4.1.4. De-Duplication#

Now that we have learned to identify duplicates in Duplicates section, we will look at ways to process them.

Important

Why DeDuplication comes after handling imperfections, imputation, and data type standardization:

Two records that appear different due to formatting issues (e.g., “NY” vs “New York”, “100” vs 100, extra whitespace) might actually be duplicates. After standardizing formats, correcting data types, and cleaning imperfections, duplicate detection becomes more accurate. This ensures we don’t miss true duplicates or incorrectly identify non-duplicates.

4.1.4.1. Dropping Duplicates#

Pandas provides the .drop_duplicates() method to easily remove duplicate rows.

  • By default, it keeps the first occurrence and removes subsequent duplicates. The keep parameter controls this behavior ('first', 'last', or False).

  • The subset parameter specifies the group of columns used to identify duplicates.
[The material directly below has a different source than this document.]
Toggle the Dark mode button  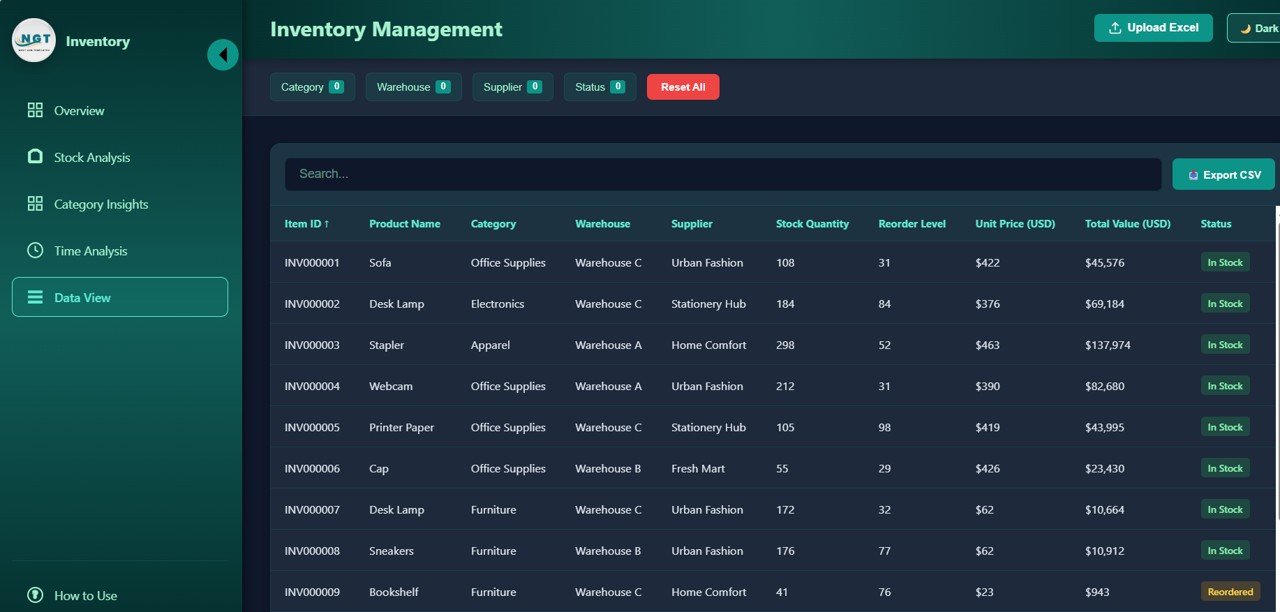point(1254,28)
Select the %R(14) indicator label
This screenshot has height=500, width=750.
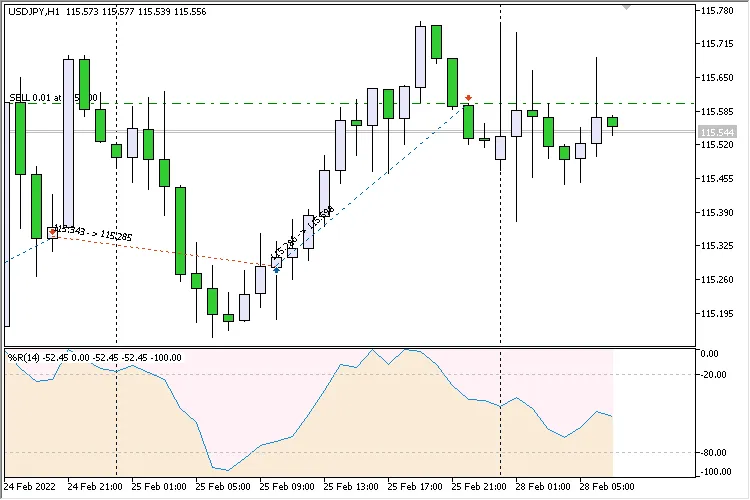coord(24,357)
By default (None), it considers all columns.

Example: Dropping Duplicates

import pandas as pd

# Create a sample DataFrame with duplicates
data = {
    "TrackId": [1, 2, 2, 2, 3, 4, 4],
    "Name": ["Song A", "Song B", "Song B", "Song B", "Song C", "Song D", "Song D"],
    "AlbumId": [10, 20, 20, 20, 30, 40, 40],
    "Milliseconds": [210000, 180000, 180000, 190000, 200000, 230000, 230000]
}

df_tracks = pd.DataFrame(data)

df_tracks
TrackId Name AlbumId Milliseconds
0 1 Song A 10 210000
1 2 Song B 20 180000
2 2 Song B 20 180000
3 2 Song B 20 190000
4 3 Song C 30 200000
5 4 Song D 40 230000
6 4 Song D 40 230000
# Drop duplicates (based on all columns, keeping first occurrence)
df_tracks_cleaned = df_tracks.drop_duplicates()

print("Shape before removing duplicates:", df_tracks.shape)
print("Shape after removing duplicates:", df_tracks_cleaned.shape)

df_tracks_cleaned
Shape before removing duplicates: (7, 4)
Shape after removing duplicates: (5, 4)
TrackId Name AlbumId Milliseconds
0 1 Song A 10 210000
1 2 Song B 20 180000
3 2 Song B 20 190000
4 3 Song C 30 200000
5 4 Song D 40 230000

4.1.4.2. Merging Partial Duplicate Records#

Sometimes, you don’t want to simply drop duplicates because different records have complementary information.

For example, suppose you have two rows with the same customer ID:

  • One row has date_of_birth filled but address missing

  • Another row has address filled but date_of_birth missing

In this case, you can merge the records to create a more complete single row.

Example: Combining Records#

You can use .groupby() + .agg() to merge duplicates by taking the non-null value:

# Example dummy DataFrame with partial duplicates
import pandas as pd

data = {
    "CustomerID": [1, 1, 2],
    "Name": ["John Doe", "John Doe", "Jane Smith"],
    "DOB": ["1980-01-01", None, "1990-02-02"],
    "Address": [None, "123 Main St", "456 Oak St"]
}

df_customers = pd.DataFrame(data)

display(df_customers)
CustomerID Name DOB Address
0 1 John Doe 1980-01-01 None
1 1 John Doe None 123 Main St
2 2 Jane Smith 1990-02-02 456 Oak St
# Combine duplicates by CustomerID
df_merged = df_customers.groupby("CustomerID", as_index=False).agg({
    "Name": "first",
    "DOB": "first",
    "Address": "first"
})

df_merged
CustomerID Name DOB Address
0 1 John Doe 1980-01-01 123 Main St
1 2 Jane Smith 1990-02-02 456 Oak St

This process not only removes redundancy but also improves data completeness.

Tip

When cleaning duplicates, always:

  • Verify your unique keys carefully.

  • Decide whether to drop or merge records based on business logic.

  • Keep a backup of your original data.